At present, BNB Chain has $2.195 billion of RWA tokens which makes it the second largest blockchain by TVL for the RWA tokenization market behind Solana's huge growth and Ethereum's dominant position. At the same time, BNB's main strength is its ability to reach into new, developing markets. The high gas fees charged by Ethereum in developing market regions have made widespread adoption of the Ethereum blockchain difficult; BNB Chain has formed significant institutional partnerships to tokenize bonds and real estate in those same developing markets. With $1.535 billion of RWA tokens, Stellar is ranked the 4th largest RWA tokenization blockchain; however, its operation is significantly different than BNB's. The Franklin Templeton BENJI fund is an On-Chain US fund whose tokenized asset base is heavily concentrated in one asset class and this concentration is indicative of a trend emerging in the RWA tokenization space: many chains, including Stellar and Liquid Network, are creating large amounts of RWA value by forming large partnerships with single institutions to establish their blockchain's financial identity rather than creating robust DeFi ecosystems. Furthermore, the vast majority (98%) of Stellar's RWA TVL is accounted for by its Treasury product.

Avalanche, Aptos, and XRP Ledger: Institutional Entrants With Momentum

Avalanche's Vista Fund was created specifically as an initial liquidity solution for supporting the adoption of Real World Assets (RWAs) on its blockchain network.

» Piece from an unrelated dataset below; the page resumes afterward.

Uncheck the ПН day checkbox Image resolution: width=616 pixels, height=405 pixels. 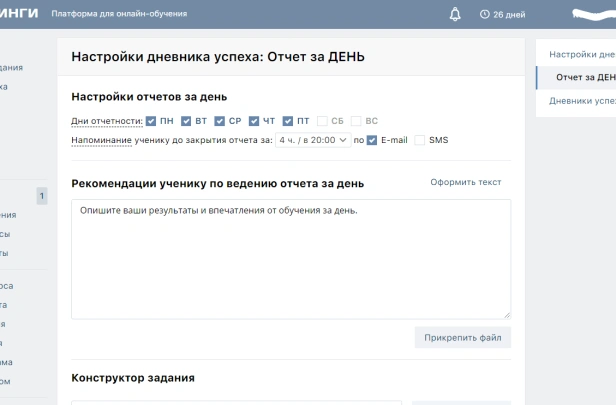151,121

The fund was established by Avalanche in Q4 2023, and has a total amount of $50 million.

With the vast majority of RWA activity within DeFi occurring on the Avalanche chain, and recent structured examples by institutional corporations featuring the Avalanche chain as part of their own efforts to programmatic finance, it is therefore evident that Aurora's growth will continue at an accelerating rate over the next several months with the backing of institutions like Citibank.

Aptos is proving to be one of the fastest-growing RWA Total Value Locked (TVL) destinations in DeFi, recently surpassing $250 million in total value locked. Additionally, Aptos has established itself as one of the largest hosts of BlackRock's BUIDL fund — the largest host after Ethereum.

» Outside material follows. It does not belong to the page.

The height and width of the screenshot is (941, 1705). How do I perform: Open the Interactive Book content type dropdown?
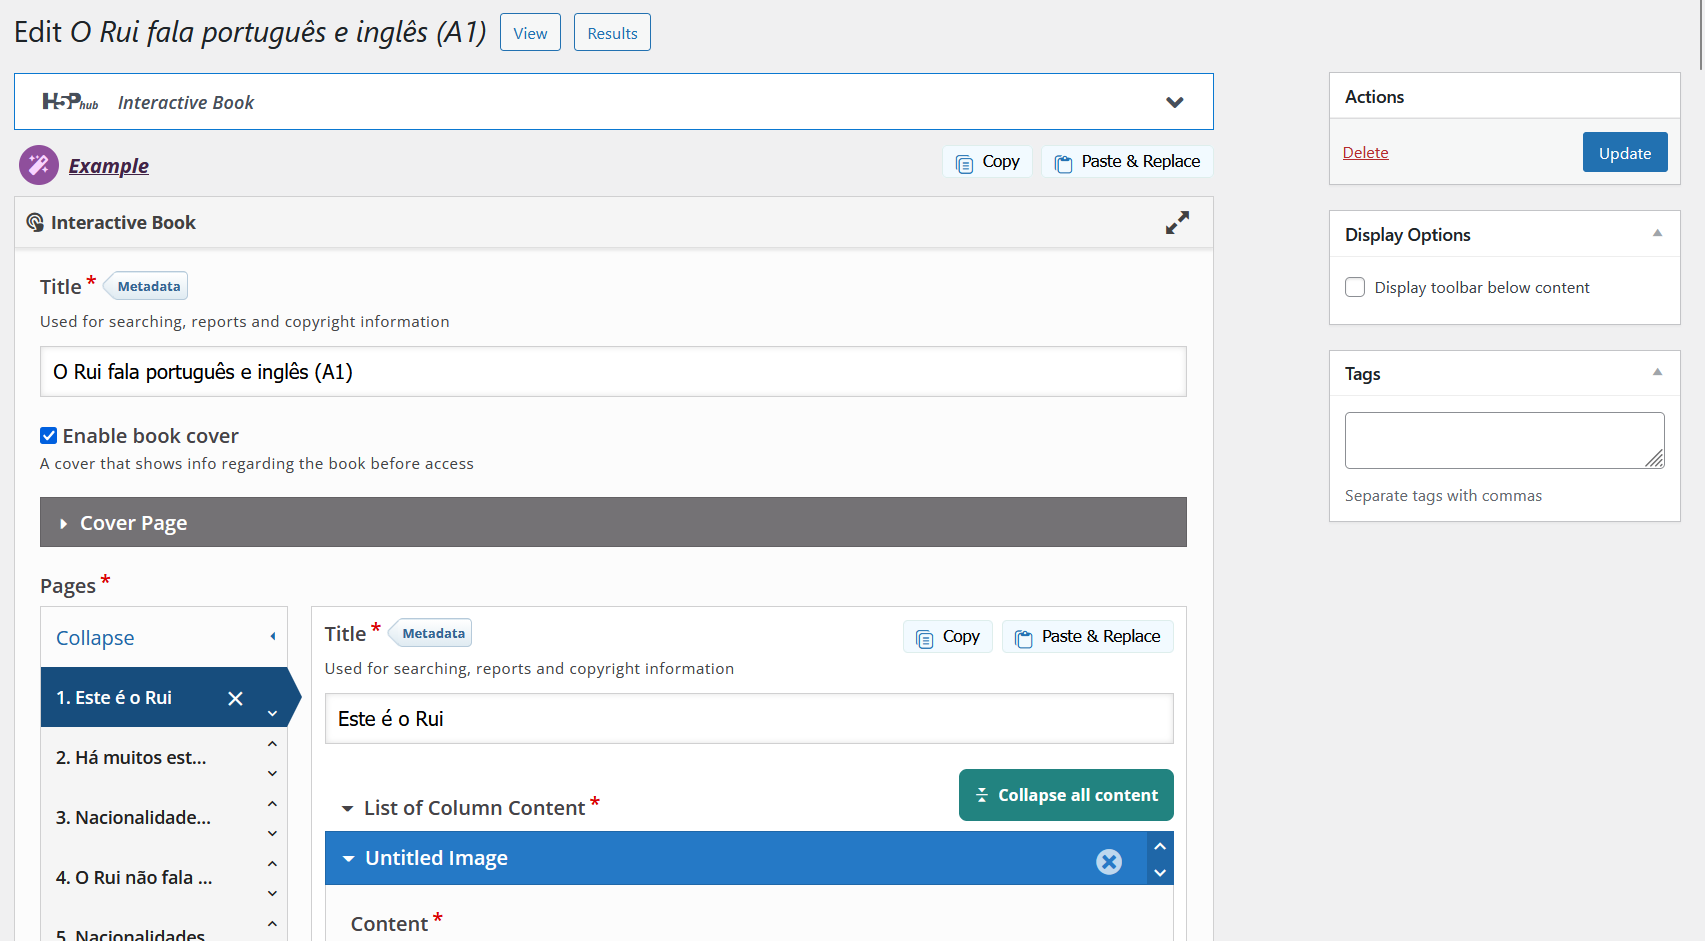pos(1174,102)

As the Ripple Smart Contract enables an increase in institutional clients utilizing the Ripple network for cross-border settlement, along with the ongoing ramping up of active RWA projects on the XRP Ledger totaling $358 million in TVL, these projects are anticipated to reach $1 billion in 2026.

The Multi-Chain Reality and Why It Matters for Crypto

In 2026, the RWA market will not settle on a single chain; rather, it will spread among a number of specialized networks, each of which will take a distinct portion of the institutional and retail tokenization market. Ethereum need DeFi integration and primary issuance. In terms of speed and trading infrastructure, Solana prevails. Base manages retail distribution and customer access. Stellar and BNB Chain cater to single-institution implementations and emerging markets. In particular verticals, Avalanche, Aptos, and XRP Ledger are constructing institutional moats. Although the fragmentation results in quantifiable inefficiencies, such as 1 to 3% price differences for identical assets across chains and 2 to 5% friction when transferring capital across chains, it also demonstrates that the overall addressable market for RWA infrastructure is sufficiently large to support several successful networks at once. The RWA TVL split across chains is one of the clearest maps available for cryptocurrency users following where long-term utility demand is being constructed in 2026.